In 2007 my mother Sandra Rose Cheverier Munn was diagnosed with Ovarian Cancer Stage 3. Shortly after in February of 2008, as my dad would say, “she crossed over”. Of course it was devastating. I couldn’t believe that this was happening. Who ever does? And it still doesn’t seem real. I had just opened up a holistic health center and wanted my mother to go through an alternative health route, but she felt most comfortable going with what she knew and trusted in allopathic medicine, while embracing some of the things I proposed. While I was challenged by the thought of chemo and radiation, I wanted to support her decision and knew that her belief and trust was a big part of the healing process. Unfortunately, for most of her life she had a weak constitution and digestion. After a long surgery to remove her uterus and her second chemo and radiation treatment, the cancer spread. She was so weak that she could no longer take any more treatments. She had other options that the doctors proposed, but she decided not to continue. I know that she took other people into account before herself. That is the way most moms live their lives. A long drawn-out battle with cancer can be ugly and painful for those involved. While I did want to look into all possibilities and last resorts, I had to accept her decision. After all, that’s the way she lived her life: No nonsense. Just get it done.

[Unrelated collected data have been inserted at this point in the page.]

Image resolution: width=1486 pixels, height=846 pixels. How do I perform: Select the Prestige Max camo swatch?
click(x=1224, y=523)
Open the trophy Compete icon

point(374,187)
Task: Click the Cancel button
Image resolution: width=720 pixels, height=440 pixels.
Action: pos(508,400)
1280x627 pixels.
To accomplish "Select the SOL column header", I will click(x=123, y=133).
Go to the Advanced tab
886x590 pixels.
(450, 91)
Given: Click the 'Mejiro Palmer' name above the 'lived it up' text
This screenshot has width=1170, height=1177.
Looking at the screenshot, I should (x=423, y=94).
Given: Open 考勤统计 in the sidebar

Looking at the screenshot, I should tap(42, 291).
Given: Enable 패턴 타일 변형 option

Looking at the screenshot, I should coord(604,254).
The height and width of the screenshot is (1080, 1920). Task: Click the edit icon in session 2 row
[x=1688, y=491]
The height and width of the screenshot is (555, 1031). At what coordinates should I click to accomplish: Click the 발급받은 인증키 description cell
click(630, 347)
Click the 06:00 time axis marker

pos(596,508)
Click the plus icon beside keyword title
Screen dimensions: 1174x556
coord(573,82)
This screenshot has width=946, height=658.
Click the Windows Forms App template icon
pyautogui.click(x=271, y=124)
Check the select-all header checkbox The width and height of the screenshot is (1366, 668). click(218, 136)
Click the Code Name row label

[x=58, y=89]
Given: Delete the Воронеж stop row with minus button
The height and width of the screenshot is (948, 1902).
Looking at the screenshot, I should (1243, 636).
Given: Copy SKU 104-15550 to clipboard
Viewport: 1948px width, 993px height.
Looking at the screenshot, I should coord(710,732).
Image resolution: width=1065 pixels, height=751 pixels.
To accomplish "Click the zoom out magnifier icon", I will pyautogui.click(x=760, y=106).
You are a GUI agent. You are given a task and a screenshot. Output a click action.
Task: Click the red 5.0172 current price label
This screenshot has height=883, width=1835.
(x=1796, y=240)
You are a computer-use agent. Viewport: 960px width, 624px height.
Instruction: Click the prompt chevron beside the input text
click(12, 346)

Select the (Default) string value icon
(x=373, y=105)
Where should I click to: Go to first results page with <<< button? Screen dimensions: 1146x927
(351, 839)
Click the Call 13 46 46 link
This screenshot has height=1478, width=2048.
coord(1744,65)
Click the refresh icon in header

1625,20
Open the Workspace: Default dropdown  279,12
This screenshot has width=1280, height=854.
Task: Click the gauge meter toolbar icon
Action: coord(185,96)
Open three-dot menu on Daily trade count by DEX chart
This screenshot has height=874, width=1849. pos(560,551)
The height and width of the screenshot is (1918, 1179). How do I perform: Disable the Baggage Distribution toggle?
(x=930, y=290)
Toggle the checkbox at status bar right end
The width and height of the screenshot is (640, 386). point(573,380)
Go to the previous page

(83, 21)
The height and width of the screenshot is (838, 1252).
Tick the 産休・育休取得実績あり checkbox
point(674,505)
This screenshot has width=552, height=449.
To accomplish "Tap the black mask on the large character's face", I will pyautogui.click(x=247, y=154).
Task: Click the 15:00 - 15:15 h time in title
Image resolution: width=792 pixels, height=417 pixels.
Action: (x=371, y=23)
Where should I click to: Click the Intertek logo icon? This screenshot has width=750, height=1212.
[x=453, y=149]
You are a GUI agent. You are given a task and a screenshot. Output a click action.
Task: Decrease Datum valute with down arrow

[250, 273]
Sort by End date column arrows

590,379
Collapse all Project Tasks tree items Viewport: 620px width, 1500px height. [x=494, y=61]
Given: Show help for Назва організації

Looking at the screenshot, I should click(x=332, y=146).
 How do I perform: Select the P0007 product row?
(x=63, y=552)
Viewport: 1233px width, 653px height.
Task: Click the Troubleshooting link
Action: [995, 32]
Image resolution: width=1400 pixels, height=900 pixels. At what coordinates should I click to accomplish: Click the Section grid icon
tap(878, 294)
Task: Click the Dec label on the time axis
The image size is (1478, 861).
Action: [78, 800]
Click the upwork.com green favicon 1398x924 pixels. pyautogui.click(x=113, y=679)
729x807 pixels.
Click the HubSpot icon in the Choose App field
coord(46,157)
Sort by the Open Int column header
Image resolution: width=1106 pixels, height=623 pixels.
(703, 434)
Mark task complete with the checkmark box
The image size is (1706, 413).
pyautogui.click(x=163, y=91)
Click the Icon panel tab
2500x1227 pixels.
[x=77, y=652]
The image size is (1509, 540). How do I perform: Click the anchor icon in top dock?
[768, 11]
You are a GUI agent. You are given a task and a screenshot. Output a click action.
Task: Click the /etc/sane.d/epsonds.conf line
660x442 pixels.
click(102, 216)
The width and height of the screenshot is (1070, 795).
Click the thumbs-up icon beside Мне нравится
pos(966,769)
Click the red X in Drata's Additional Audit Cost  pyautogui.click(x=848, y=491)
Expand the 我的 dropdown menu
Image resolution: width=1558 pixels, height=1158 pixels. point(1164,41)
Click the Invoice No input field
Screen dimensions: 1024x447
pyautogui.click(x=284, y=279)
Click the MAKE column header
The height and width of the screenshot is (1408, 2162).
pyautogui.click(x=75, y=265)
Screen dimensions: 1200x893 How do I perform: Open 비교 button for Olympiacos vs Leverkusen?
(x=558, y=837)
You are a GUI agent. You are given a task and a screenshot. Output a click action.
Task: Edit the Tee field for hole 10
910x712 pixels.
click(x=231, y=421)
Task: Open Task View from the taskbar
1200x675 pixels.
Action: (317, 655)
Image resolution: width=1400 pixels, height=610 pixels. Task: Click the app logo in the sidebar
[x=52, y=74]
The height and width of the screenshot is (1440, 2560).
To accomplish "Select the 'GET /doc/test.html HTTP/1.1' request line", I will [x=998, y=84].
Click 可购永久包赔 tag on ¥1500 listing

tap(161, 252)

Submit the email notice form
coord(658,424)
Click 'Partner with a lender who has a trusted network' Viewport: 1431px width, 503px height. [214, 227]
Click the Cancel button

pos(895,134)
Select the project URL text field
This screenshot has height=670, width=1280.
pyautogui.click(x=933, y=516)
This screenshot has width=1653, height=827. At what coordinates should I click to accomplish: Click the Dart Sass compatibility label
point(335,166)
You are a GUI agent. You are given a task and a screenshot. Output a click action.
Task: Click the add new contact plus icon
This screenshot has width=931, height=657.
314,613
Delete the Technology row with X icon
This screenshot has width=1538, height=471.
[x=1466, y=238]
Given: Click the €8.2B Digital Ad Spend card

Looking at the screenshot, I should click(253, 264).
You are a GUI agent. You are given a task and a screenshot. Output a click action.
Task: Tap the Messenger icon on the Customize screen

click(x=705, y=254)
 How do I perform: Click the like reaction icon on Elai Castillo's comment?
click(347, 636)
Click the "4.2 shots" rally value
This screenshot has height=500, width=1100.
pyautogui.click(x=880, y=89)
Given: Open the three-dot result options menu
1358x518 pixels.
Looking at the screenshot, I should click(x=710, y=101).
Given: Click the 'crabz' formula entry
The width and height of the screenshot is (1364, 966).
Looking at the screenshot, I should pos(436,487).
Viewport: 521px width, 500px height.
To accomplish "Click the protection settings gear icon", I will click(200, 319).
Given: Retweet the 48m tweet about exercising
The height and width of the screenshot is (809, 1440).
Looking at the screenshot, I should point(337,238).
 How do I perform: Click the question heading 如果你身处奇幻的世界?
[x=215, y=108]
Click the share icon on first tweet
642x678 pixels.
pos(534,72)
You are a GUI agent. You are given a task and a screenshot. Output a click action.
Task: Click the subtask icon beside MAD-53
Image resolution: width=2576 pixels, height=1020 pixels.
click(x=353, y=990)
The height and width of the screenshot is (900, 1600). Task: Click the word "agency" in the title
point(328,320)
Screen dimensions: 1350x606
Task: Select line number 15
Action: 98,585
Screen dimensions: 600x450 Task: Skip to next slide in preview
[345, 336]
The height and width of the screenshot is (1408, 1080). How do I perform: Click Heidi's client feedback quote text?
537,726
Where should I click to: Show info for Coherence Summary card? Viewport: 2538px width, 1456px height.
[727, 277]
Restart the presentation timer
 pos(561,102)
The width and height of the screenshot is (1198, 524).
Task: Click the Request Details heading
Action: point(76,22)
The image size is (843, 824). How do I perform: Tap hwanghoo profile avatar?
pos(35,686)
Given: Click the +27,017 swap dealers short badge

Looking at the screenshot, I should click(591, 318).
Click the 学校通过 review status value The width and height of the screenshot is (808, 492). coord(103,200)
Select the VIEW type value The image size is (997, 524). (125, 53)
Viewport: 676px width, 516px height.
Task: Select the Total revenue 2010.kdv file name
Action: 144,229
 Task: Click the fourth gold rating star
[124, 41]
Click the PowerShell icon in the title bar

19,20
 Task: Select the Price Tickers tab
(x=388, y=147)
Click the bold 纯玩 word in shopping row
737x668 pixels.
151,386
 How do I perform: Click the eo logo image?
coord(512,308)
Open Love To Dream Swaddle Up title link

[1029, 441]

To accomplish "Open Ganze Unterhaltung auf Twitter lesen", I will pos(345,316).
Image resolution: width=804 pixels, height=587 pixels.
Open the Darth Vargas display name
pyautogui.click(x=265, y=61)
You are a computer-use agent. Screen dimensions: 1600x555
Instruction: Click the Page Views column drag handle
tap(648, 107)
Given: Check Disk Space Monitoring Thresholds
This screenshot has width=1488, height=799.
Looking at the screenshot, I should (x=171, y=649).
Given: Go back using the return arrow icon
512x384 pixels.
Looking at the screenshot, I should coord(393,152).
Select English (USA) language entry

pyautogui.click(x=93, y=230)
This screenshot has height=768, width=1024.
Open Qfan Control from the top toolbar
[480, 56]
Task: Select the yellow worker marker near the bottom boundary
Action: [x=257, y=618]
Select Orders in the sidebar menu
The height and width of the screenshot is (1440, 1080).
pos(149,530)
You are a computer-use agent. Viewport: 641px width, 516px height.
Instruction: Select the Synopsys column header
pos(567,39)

As we go through life, most of us don’t realize just how much we are loved. Upon her death bed she said, “I had no idea how much I was loved. I thought I was such a bitch. I thought no one liked me.” She also said, “Now I want to know about everyone, I find everyone so interesting, like they’re my best friend.” A deep love and opening came over her during those last days. One evening she woke up and looked over at my father with her 95lb fragile body and said, “Aren’t we silly?” with a big grin on her face. During this time she would often see vivid images of her mother Cecile, her father Armand, and brother Roger, who had all passed before her. She said they were coming to get her. I found this fascinating, because when I would try to lead her into guided imagery she would always say that she couldn’t bring her mind to create images and see things.
There’s a fierceness to living life. It’s a bitch, and yes, sometimes you need to be one. The greatest lesson she taught me is to realize that I am loved and cherished. To be interested in others from all walks of life, and not be so concerned with my self. And most of all- to be silly.
Here’s to you, Mom.
Posted on what would have been your 68th birthday: February 20, 2012.